The Zenit-3SL rocket took off on schedule at 3:42 p.m. PDT from a converted oil rig about 1,400 miles southeast of Hawaii. About 100 minutes later, officials confirmed success after acquiring a signal from the satellite.

''The big news here is that Sea Launch is back,'' said Will Trafton, president of the international venture that includes partners from Russia, Ukraine and the United States.

Mission controllers and other workers cheered in Russian and English at the company's home port in Long Beach and on a command ship 3 miles from the floating launch platform.

Sea Launch's fourth liftoff was a critical for the young company. In March, an ICO Global Communications satellite was destroyed when a second-stage valve failed to close because of a software problem.

With three out of four successful launches, the company said its customers will be offered better insurance rates and gain more confidence in the system.

''We've been through some adversity here lately, but we're a stronger company, a stronger team for it,'' Trafton said. ''We proved it. We're a great team with a bunch of engineers with a great a product.''

Sea Launch's rocket lofted PanAmSat Corp.'s PAS-9 communications satellite into an elliptical transfer orbit. Once in final geostationary orbit at an altitude of 23,500 miles, its coverage range will extend from California's Napa Valley to the Falkland Islands and across the Atlantic to Berlin.

Launches at the equator allow a rocket to carry more weight to a higher orbit than from other latitudes. And because the platform is surrounded by the ocean, there is little chance of anything falling on populated areas.

''The fact that they're able to launch our satellites from the equator results in longer satellite life, which we find very attractive from a financial perspective,'' said Robert Bednarek, PanAmSat's executive vice president and chief technology officer.

The company's confidence in Sea Launch was boosted after it was allowed to participate in the failure investigation of the ICO satellite.

''The opportunity to do that gave us a sense of confidence that they really understood the cause, and it was a cause that was easily corrected,'' said R. Douglas Kahn, president and chief executive officer of PanAmSat

Sea Launch's command ship and platform will now trek 3,000 miles back to home port and prepare for the launch of a communications satellite serving the Middle East in September.

PAS-9, measuring 86 feet long and 26 feet wide once fully deployed, will replace another satellite that currently provides services for television broadcasters and programmers throughout the Americas.
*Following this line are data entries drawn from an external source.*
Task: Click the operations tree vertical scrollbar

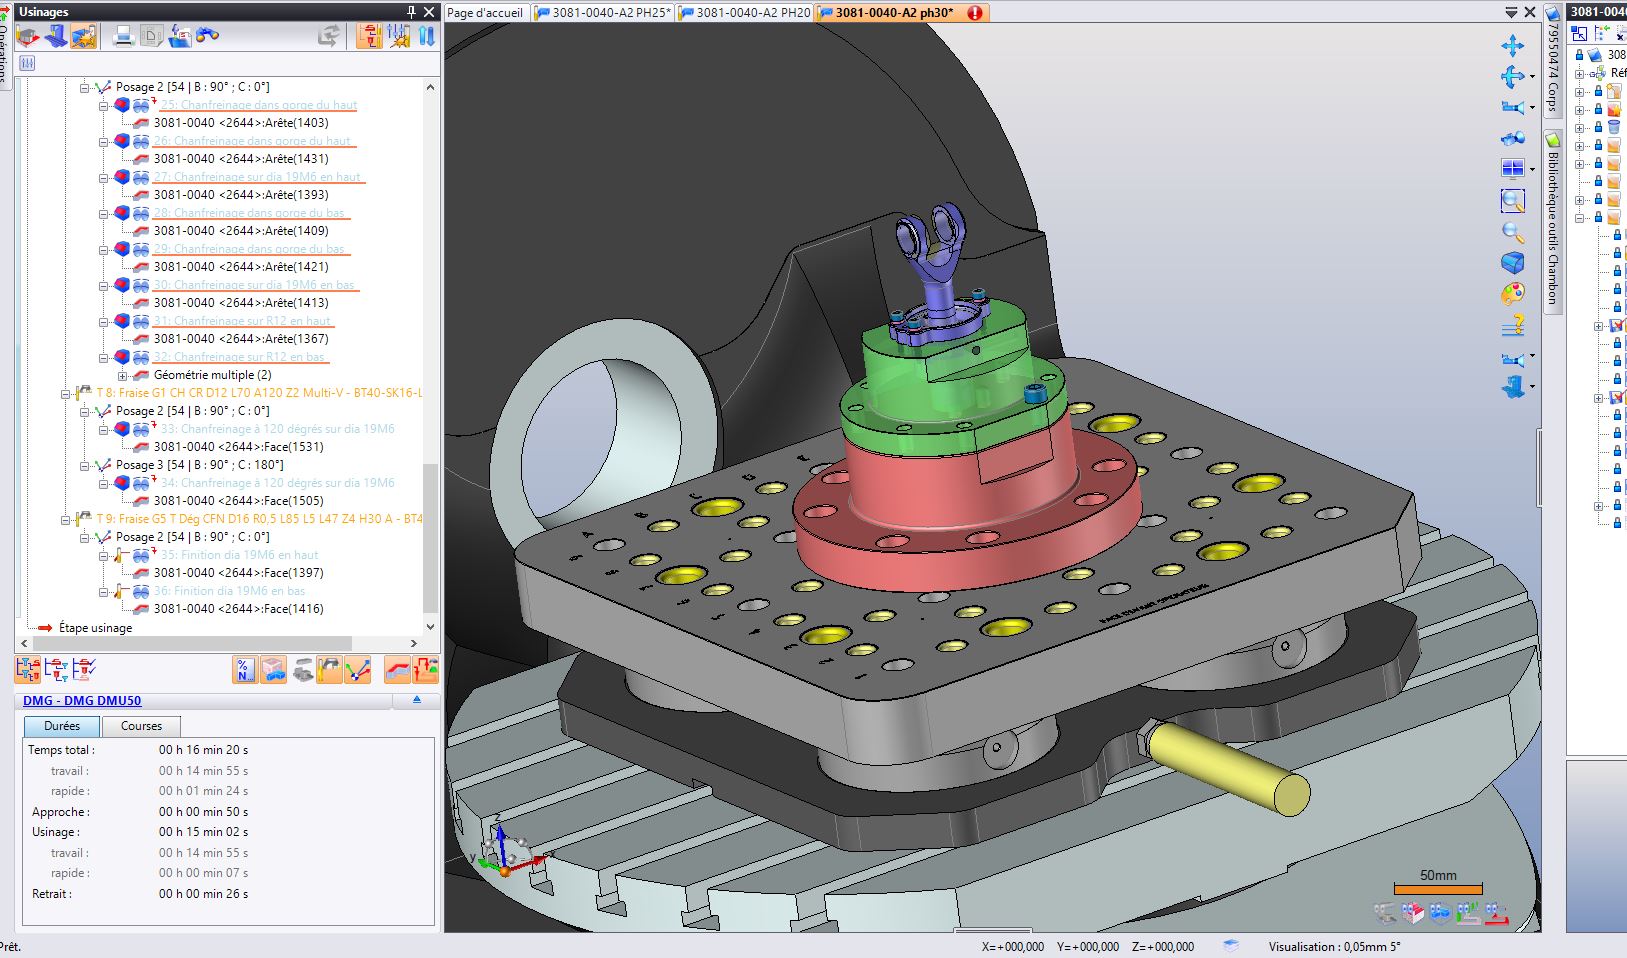Action: click(x=430, y=540)
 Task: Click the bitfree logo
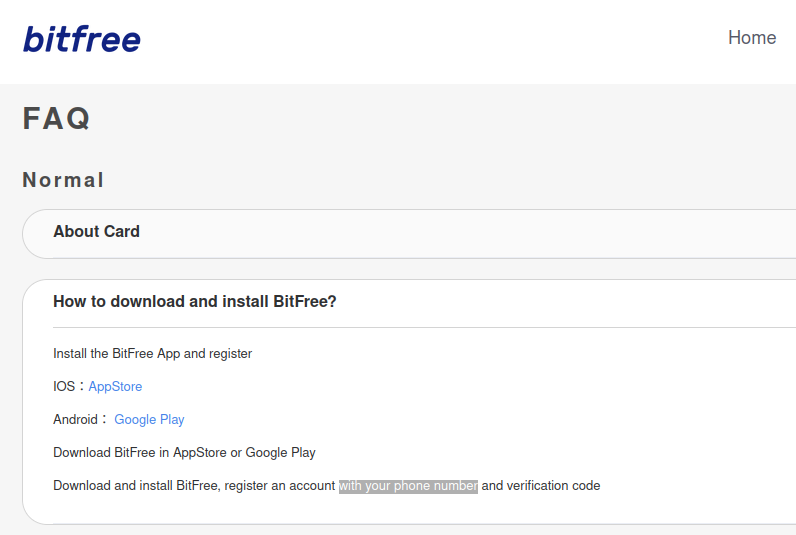[82, 39]
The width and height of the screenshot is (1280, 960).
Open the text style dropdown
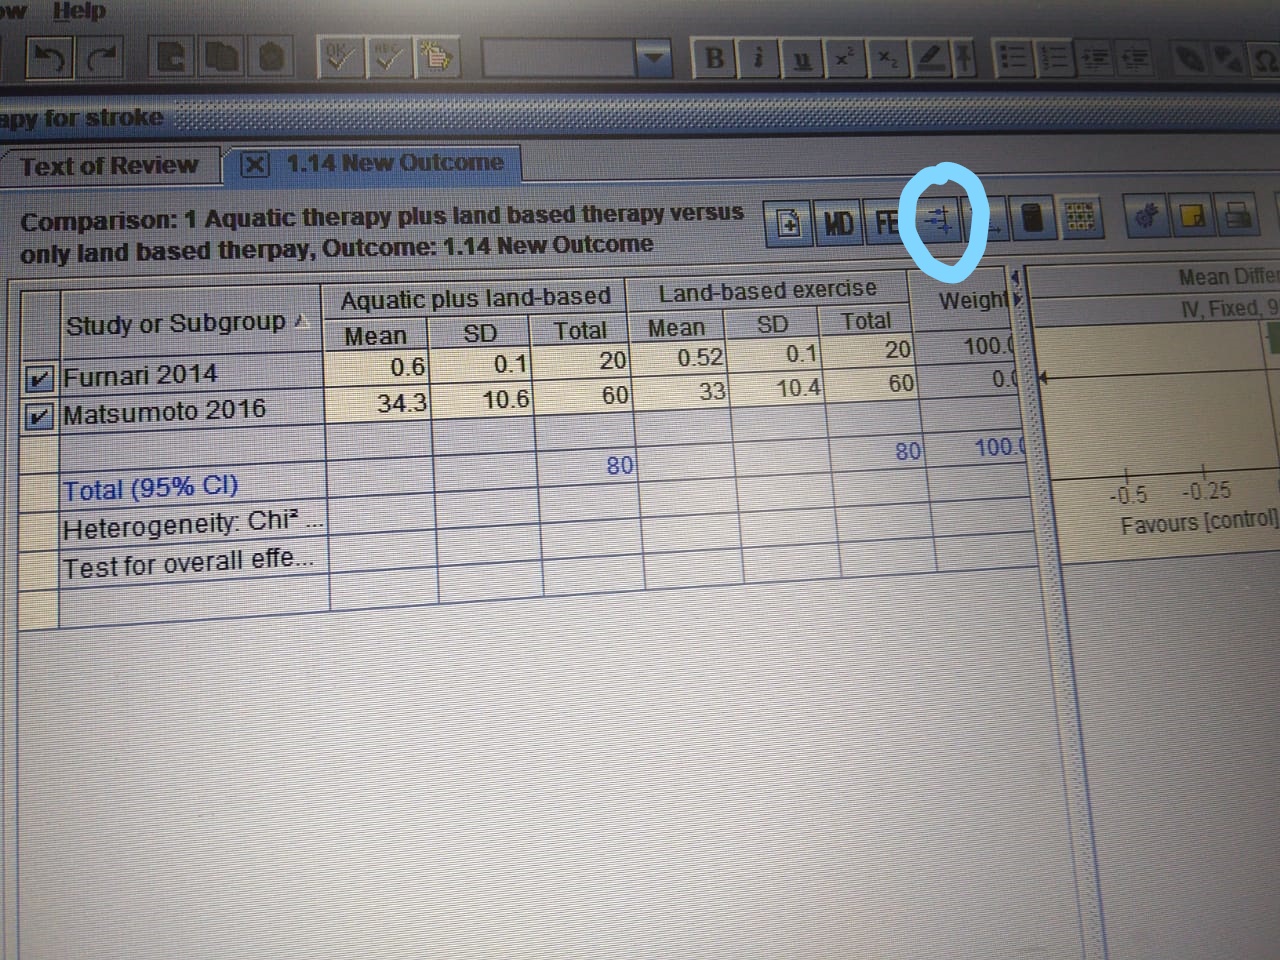point(654,59)

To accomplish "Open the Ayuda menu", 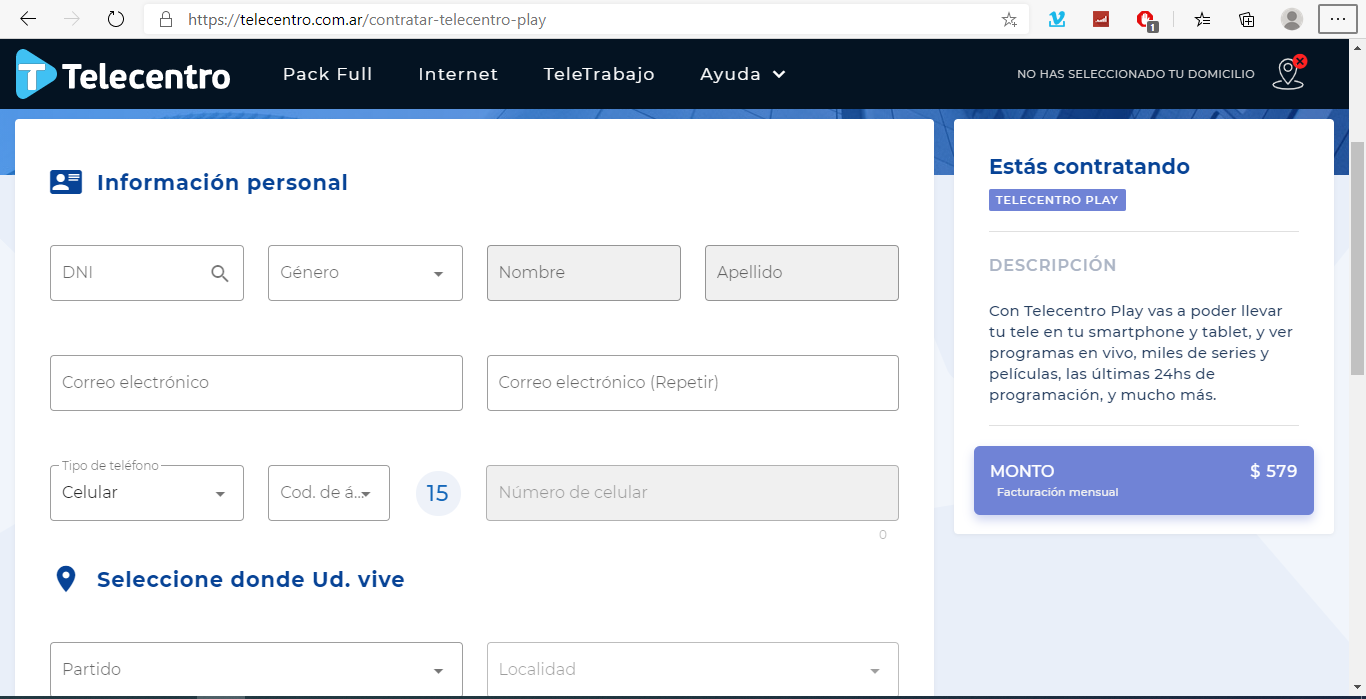I will click(x=742, y=74).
It also will be the permanent platform for Sky Mexico's DTH service, which beams television channels directly to homes in Mexico, northern Central America and parts of the Caribbean.

PanAmSat Corp., based in Greenwich, Conn., is a leading provider of global video and data broadcasting services via satellite. It currently has 22 spacecraft in orbit and has the world's largest commercial geostationary satellite network.

Sea Launch is a joint venture of Boeing Commercial Space Co., Russia's RSC Energia, Ukraine's KB Yuzhnoye/PO Yuzhmash, and the Anglo-Norwegian Kvaerner Group of Oslo.